For now, he would pretend that the sun wouldn’t rise and their enemy had given up the chase.
“Marisol, do me a favor.”
“What’s that?”
He lifted her so that she was stretched out along the length of his body. As soon as he had her positioned she put her hands on his chest and pushed herself upright. With her best siren smile, she rocked the core of her body directly against his, bringing his desire to full attention. He settled his hands on her hips, encouraging her to do that again . . . and again. Smart woman knew exactly what he was asking, what they were both needing. She rose and guided the tip of his cock to the entrance of her body, sliding back down until he was seated deep within her slick heat.
She rocked again, her pretty breasts swaying gently as she moved. Her voice was husky with hunger when she said, “You never said what the favor was.”
He smiled up at her. “Honey, if you haven’t figured that out by now, I must be doing this wrong.”
Once again, her bright laughter rang out in the night as they did everything just right.
17
* * *
It was only the second time Marisol had woken up in Chase’s arms. She hated knowing that it might be the last. Still, she’d always been one to face the realities of life head-on. Thanks to an absentee father and her feckless mother, she’d never had any choice in the matter. There was no use in pretending things were different than they were. That didn’t mean right now she wished she could believe in fairy tales and happily-ever-afters.
For the first time in recent memory, the sting of tears had her blinking like crazy. It was too much to hope that Chase wouldn’t notice, but evidently being able to detect imminent tears was another of his superpowers.
He gently swiped away the tears as they dripped down her cheek onto his bare chest. “What’s brought on the waterworks? Is it the threat of more canned meat for breakfast?”
She huffed a small laugh and gave him a soft punch on his arm. “No, although you have to admit it is an awful way to start the day.”
“I won’t argue that point.” He pressed a soft kiss to her forehead. “But, honey, I can’t fix the problem until I know what it is.”
There was no fixing this, so she lied. “I’m fine. Really.”
Because she wasn’t about to admit that her heart was breaking. Sometime during the long night she’d finally come to terms with how she felt about Chase. It had taken a while to put a name to the emotion because she’d never experienced it before. She loved him, pure and simple. Well, that wasn’t true. There was nothing simple about their situation. It didn’t take a genius to know that he still had secrets he couldn’t share with her, ones that promised to make him disappear from her life forever.
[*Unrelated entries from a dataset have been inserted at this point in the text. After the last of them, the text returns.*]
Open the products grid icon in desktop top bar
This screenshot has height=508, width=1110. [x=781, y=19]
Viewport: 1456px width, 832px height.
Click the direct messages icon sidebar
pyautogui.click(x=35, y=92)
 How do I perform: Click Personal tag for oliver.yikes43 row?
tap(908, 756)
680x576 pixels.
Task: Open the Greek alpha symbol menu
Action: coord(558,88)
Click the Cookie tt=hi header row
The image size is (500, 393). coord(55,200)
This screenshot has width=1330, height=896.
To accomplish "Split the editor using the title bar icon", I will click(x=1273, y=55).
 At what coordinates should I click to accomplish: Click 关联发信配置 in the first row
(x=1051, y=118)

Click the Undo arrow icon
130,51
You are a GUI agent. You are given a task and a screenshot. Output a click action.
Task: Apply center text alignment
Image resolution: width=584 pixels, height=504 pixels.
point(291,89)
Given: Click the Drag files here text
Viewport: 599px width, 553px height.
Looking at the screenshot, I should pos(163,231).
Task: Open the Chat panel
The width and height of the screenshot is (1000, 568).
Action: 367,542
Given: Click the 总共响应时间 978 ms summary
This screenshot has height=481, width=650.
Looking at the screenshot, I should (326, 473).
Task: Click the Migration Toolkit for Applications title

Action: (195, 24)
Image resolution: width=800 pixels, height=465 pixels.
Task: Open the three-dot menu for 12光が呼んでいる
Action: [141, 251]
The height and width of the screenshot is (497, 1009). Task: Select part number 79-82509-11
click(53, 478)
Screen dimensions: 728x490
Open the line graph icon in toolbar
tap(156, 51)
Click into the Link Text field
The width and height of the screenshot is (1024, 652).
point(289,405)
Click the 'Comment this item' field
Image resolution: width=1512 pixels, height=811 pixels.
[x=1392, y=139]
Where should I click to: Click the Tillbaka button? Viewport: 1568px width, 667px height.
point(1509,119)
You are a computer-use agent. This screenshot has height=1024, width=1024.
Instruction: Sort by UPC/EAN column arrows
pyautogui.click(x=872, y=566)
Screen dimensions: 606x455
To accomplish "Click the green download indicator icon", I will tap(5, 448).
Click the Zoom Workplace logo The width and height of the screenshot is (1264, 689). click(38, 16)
As for her, once she got clear of this mess, she’d be back at ground zero and trying to rebuild her life again. Right now there was no way to know if her former employers had made good on their promise to pay off her student loans. If they hadn’t, there wasn’t much she could do about it. Contract or not, she couldn’t risk pressing the issue. She’d find a new job and keep her head down.
“You sure there’s nothing wrong?”
“Nothing you can fix. I was just thinking about everything my employer offered me to get me to take the job. I’m guessing they won’t actually honor my contract.”
Chase rolled onto his side to face her more directly. “I’ve been thinking about that, too. You do know they can’t risk you going to the authorities about what happened. As soon as you show up on their radar, they’ll come hunting for you again.”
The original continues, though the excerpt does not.